Potent and persistent reactivation of HIV-1 EGFP reporter virus and suicide cell death by dCas9-VPH/msgRNA in CHME5 microglial cells (a) and Jurkat-derived 2D10 (b) or E4 (c) T cell lines. (a) Time-dependent reduction in EGFP⁺ CHME5 cells due to continuous reactivation and suicide cell death. P/H/Z triple selection enriched lentivirus-infected cells and validated continuous EGFP reporter reactivation. **p < 0.01 indicate statistical significance by student’s t test as compared to corresponding non-selection groups. (b,c) Time-dependent reduction in EGFP⁺ 2D10 or E4 cells due to continuous reactivation and suicide cell death.

Figure 6. Robust reactivation of HIV-1 LTR by dCas9-SAM/msgRNAs but not SAHA in TZM-bI and CHME5 cells.

(a–c) The dCas9-VPH stable TZM-bI cells were treated with SAHA or infected with indicated msgRNA lentivirus for 2–4 d before luminescence reporter assay (a) and CellTiter-Glo^® luminescent cell viability assay (b).
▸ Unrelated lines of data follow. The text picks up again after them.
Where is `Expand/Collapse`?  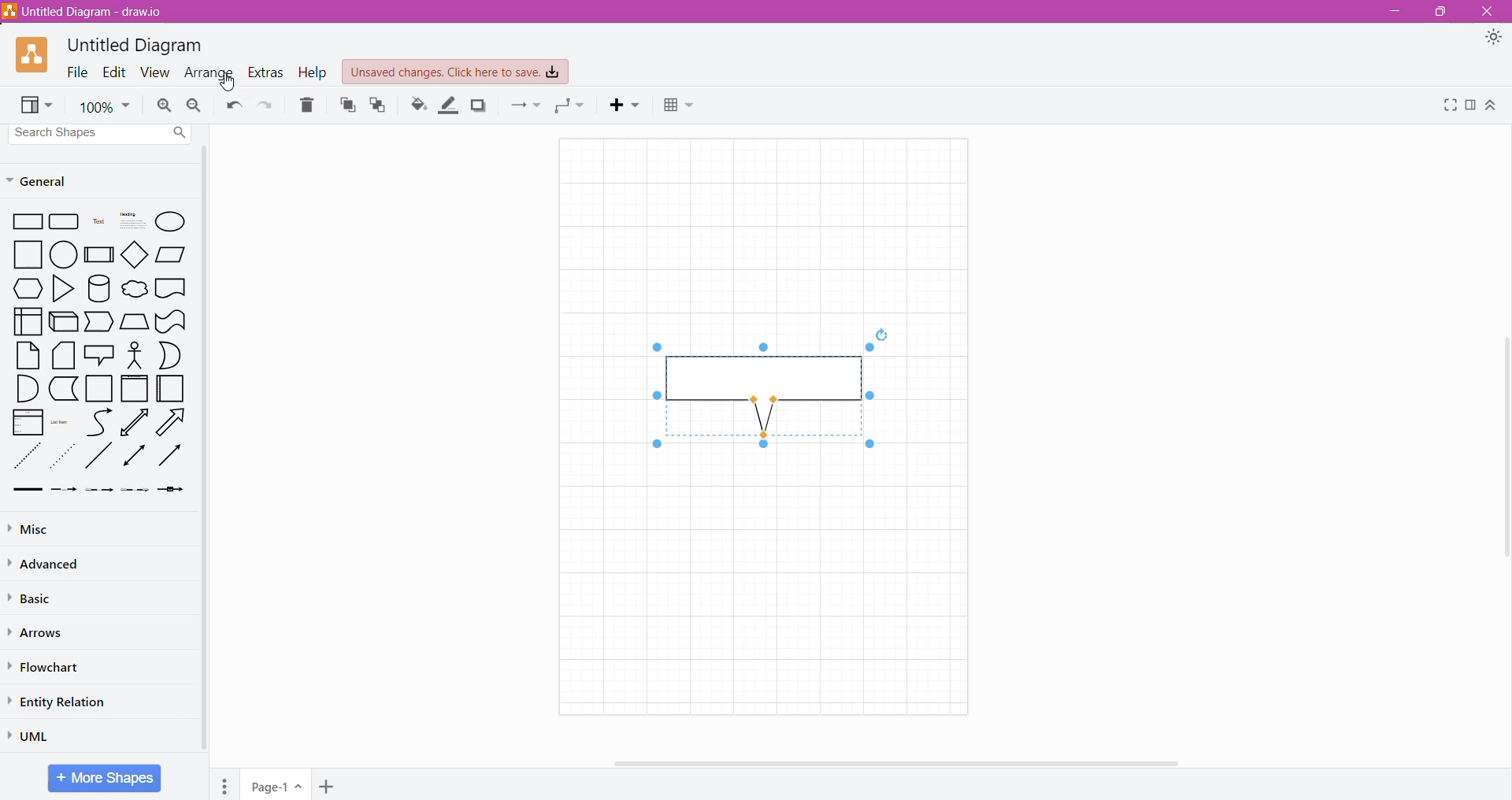 Expand/Collapse is located at coordinates (1491, 105).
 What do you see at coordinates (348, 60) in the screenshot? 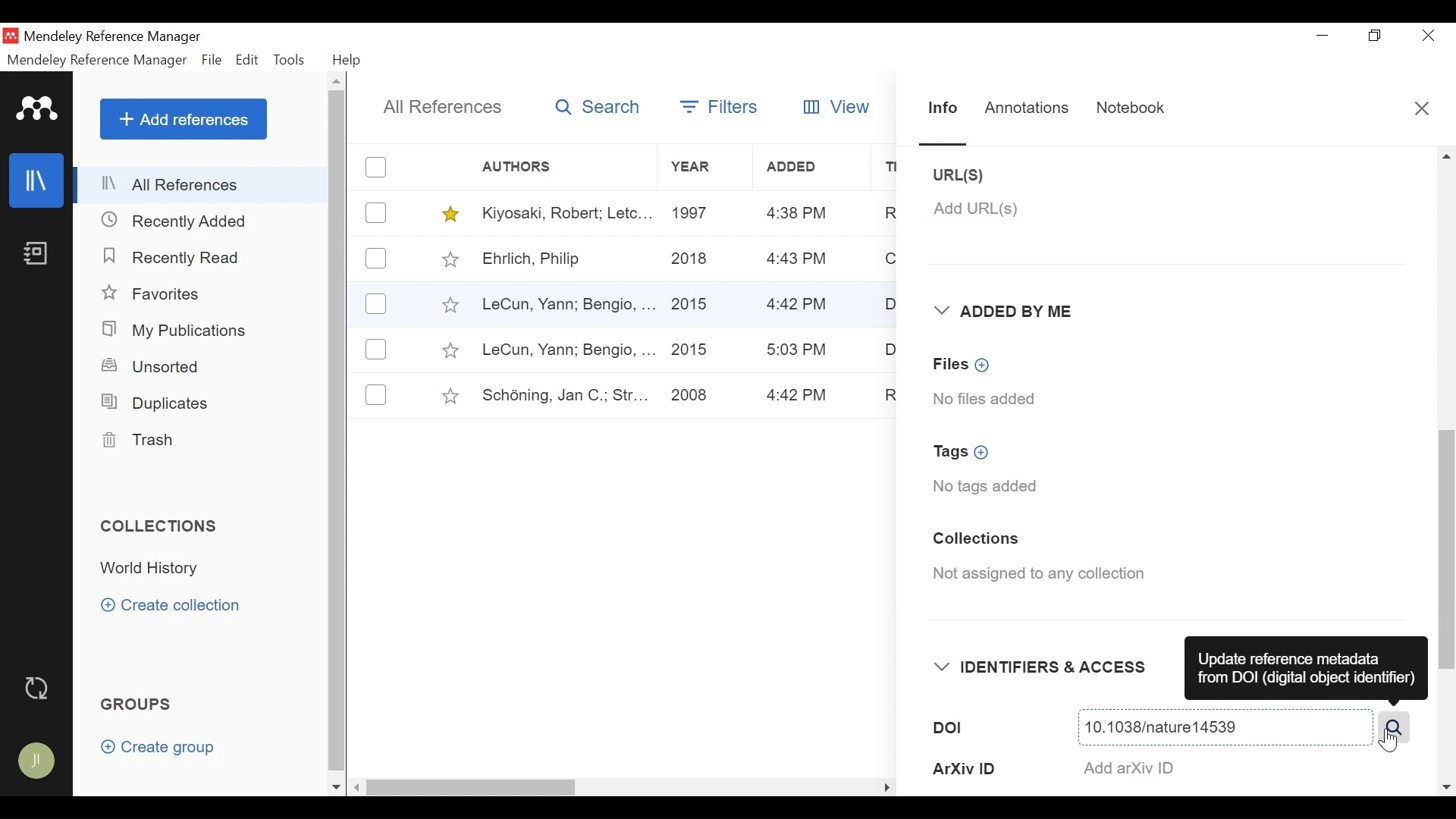
I see `Help` at bounding box center [348, 60].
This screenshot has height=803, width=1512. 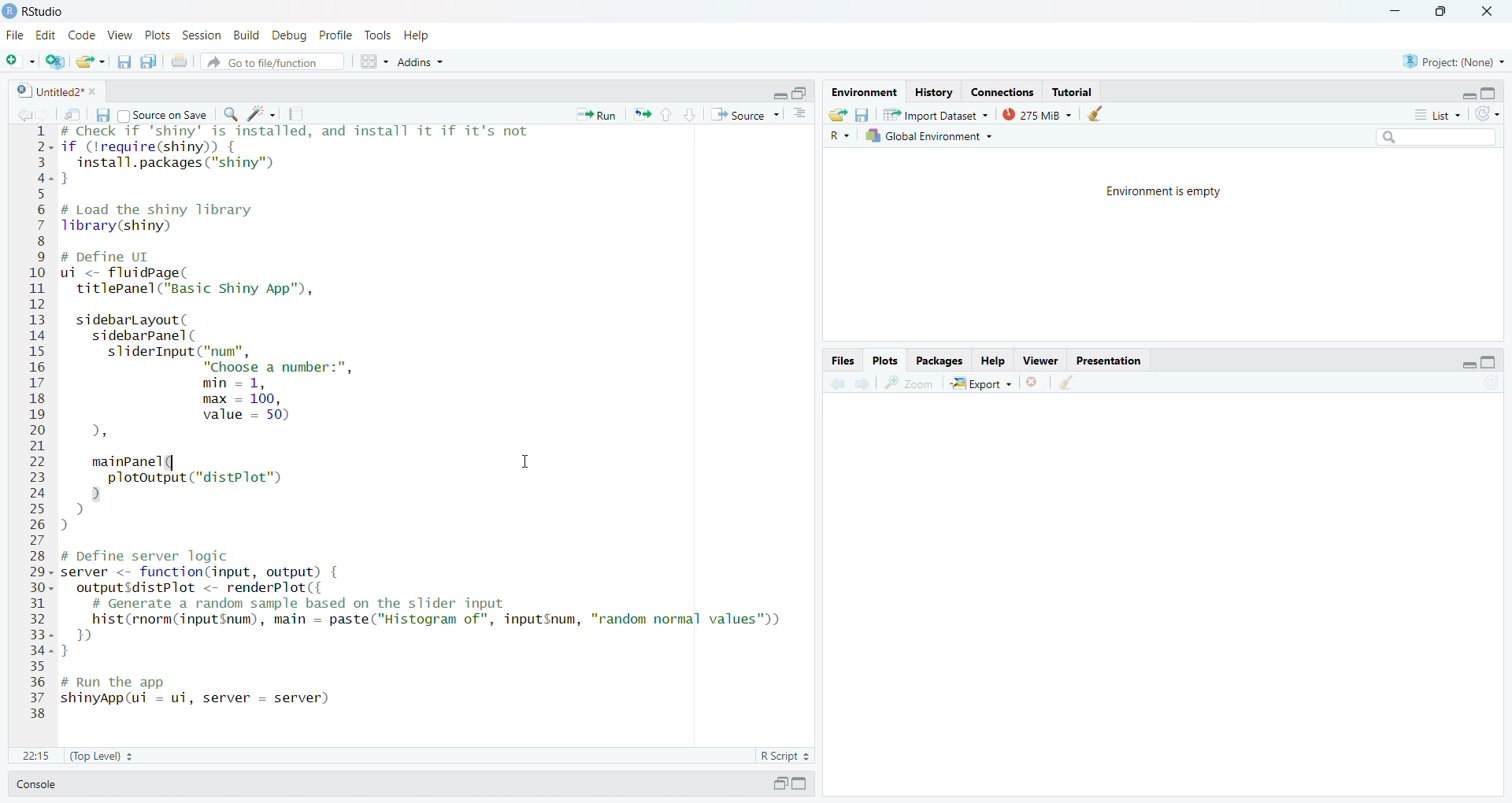 What do you see at coordinates (839, 382) in the screenshot?
I see `back` at bounding box center [839, 382].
Relative reactivation change was normalized by cell viability (c). (d–g) The dCas9-VPH stable CHME5 cells were treated with SAHA or infected with indicated msgRNA lentivirus for 4 d before EGFP flow cytometry for reactivation efficiency (d), total (e) and individual (f) fluorescent intensity and survival cell number (g). All data represent mean ± SEM of 3–4 independent experiments. *p < 0.05 and **p < 0.01 indicate statistical significance by ANOVA and FLSD test as compared with corresponding vehicle control or LTR-zero control.

Figure 7. Overview of the dCas9-VPH SAM system using MS2-mediated sgRNA to direct multiple activators to the enhancer region of the HIV-1 promoter and reactivate viral protein expression in HIV-1 latent cells, which further induce suicide death and/or trigger host immune response to kill HIV-1 latent cells.